• Stored dataset items:
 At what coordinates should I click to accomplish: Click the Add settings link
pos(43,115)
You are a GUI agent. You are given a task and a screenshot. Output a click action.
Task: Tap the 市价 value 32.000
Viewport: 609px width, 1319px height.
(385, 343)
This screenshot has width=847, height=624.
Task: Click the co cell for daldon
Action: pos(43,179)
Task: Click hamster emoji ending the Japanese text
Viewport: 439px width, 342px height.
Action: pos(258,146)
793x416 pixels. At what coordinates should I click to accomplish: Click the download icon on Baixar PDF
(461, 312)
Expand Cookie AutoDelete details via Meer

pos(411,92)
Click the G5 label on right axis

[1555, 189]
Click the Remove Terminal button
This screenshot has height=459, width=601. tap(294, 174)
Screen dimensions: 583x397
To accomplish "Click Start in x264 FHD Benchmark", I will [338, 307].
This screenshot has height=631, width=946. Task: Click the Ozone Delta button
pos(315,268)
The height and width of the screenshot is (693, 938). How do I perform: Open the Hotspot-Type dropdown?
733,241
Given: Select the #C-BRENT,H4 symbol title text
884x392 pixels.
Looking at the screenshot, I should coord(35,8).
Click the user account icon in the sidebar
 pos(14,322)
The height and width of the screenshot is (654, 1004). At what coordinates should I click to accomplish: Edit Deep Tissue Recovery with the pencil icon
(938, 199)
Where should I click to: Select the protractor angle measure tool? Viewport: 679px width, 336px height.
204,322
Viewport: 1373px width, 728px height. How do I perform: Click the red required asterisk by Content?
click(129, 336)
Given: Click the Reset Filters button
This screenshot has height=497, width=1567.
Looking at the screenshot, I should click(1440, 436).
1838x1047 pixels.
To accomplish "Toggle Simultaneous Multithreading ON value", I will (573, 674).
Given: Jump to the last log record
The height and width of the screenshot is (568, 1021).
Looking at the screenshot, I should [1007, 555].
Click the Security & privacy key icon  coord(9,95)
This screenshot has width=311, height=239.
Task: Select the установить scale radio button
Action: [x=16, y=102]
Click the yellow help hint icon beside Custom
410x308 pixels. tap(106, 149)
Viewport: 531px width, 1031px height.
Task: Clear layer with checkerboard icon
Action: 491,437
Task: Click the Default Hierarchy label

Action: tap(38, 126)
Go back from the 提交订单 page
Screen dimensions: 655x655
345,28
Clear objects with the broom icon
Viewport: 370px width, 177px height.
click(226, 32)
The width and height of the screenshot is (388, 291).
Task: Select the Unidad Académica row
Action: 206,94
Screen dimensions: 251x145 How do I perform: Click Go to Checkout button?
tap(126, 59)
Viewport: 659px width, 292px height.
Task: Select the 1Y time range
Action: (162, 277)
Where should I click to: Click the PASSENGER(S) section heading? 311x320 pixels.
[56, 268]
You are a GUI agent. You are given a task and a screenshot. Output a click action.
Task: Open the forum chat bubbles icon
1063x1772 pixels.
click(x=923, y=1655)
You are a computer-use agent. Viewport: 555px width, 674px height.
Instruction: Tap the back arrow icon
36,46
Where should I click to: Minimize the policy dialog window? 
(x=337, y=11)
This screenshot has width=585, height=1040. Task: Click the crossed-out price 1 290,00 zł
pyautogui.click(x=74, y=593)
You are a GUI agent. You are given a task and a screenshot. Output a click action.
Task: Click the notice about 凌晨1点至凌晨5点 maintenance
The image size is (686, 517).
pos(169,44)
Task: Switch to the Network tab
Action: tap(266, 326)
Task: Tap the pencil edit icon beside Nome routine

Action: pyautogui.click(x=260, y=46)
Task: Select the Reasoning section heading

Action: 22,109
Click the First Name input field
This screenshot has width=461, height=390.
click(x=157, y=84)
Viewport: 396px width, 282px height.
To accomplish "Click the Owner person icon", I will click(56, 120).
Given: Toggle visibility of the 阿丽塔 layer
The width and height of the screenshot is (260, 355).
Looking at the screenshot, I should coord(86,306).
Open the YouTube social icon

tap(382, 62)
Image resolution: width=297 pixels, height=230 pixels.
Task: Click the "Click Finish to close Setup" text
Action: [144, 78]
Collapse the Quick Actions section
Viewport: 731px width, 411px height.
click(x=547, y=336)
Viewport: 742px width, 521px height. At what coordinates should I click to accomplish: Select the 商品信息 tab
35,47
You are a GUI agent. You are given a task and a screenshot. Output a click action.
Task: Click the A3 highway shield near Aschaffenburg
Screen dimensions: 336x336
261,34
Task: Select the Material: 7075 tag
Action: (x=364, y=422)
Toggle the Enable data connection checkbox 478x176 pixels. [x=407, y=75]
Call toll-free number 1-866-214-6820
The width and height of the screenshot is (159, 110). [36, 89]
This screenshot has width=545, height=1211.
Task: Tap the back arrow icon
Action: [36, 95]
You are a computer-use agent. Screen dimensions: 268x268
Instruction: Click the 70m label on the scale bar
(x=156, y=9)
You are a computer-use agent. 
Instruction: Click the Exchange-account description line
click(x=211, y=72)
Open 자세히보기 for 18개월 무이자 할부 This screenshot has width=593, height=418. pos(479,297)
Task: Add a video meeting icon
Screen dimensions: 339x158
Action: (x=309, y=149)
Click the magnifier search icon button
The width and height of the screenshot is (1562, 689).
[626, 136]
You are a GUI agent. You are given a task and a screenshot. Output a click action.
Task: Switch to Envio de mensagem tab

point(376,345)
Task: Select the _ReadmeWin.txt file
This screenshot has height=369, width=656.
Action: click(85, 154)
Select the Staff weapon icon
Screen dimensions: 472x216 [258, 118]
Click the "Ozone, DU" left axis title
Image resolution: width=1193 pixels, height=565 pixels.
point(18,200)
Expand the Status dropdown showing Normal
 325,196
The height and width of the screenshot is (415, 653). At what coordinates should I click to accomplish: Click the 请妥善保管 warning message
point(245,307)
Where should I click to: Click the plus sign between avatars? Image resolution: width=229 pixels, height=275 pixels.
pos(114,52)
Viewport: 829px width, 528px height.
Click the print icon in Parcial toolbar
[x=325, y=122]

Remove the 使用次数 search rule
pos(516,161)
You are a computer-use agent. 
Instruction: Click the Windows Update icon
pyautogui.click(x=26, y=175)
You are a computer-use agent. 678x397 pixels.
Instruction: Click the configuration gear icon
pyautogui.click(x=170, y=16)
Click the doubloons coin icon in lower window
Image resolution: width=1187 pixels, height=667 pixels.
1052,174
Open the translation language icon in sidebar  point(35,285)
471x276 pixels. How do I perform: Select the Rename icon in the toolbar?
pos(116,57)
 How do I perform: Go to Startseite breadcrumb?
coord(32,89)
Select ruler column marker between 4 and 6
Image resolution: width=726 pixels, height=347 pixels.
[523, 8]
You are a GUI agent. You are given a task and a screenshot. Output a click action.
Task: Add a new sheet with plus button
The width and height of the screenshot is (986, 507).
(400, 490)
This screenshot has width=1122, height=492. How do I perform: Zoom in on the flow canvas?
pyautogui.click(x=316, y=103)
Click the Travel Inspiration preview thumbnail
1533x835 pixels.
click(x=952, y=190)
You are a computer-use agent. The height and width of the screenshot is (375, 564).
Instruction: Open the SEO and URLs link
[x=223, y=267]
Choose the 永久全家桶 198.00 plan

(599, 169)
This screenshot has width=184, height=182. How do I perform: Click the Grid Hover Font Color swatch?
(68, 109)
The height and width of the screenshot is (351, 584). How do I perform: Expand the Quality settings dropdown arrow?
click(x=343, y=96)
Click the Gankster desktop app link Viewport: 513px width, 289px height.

• What to do: Give back the records above exactly, limited to the lines between the one holding "Click the user account icon in the sidebar" and the one holding "1838x1047 pixels.", inclusive.

• Response area:
Click the user account icon in the sidebar
 pos(14,322)
The height and width of the screenshot is (654, 1004). At what coordinates should I click to accomplish: Edit Deep Tissue Recovery with the pencil icon
(938, 199)
Where should I click to: Select the protractor angle measure tool? Viewport: 679px width, 336px height.
204,322
Viewport: 1373px width, 728px height. How do I perform: Click the red required asterisk by Content?
click(129, 336)
Given: Click the Reset Filters button
This screenshot has height=497, width=1567.
Looking at the screenshot, I should click(1440, 436).
1838x1047 pixels.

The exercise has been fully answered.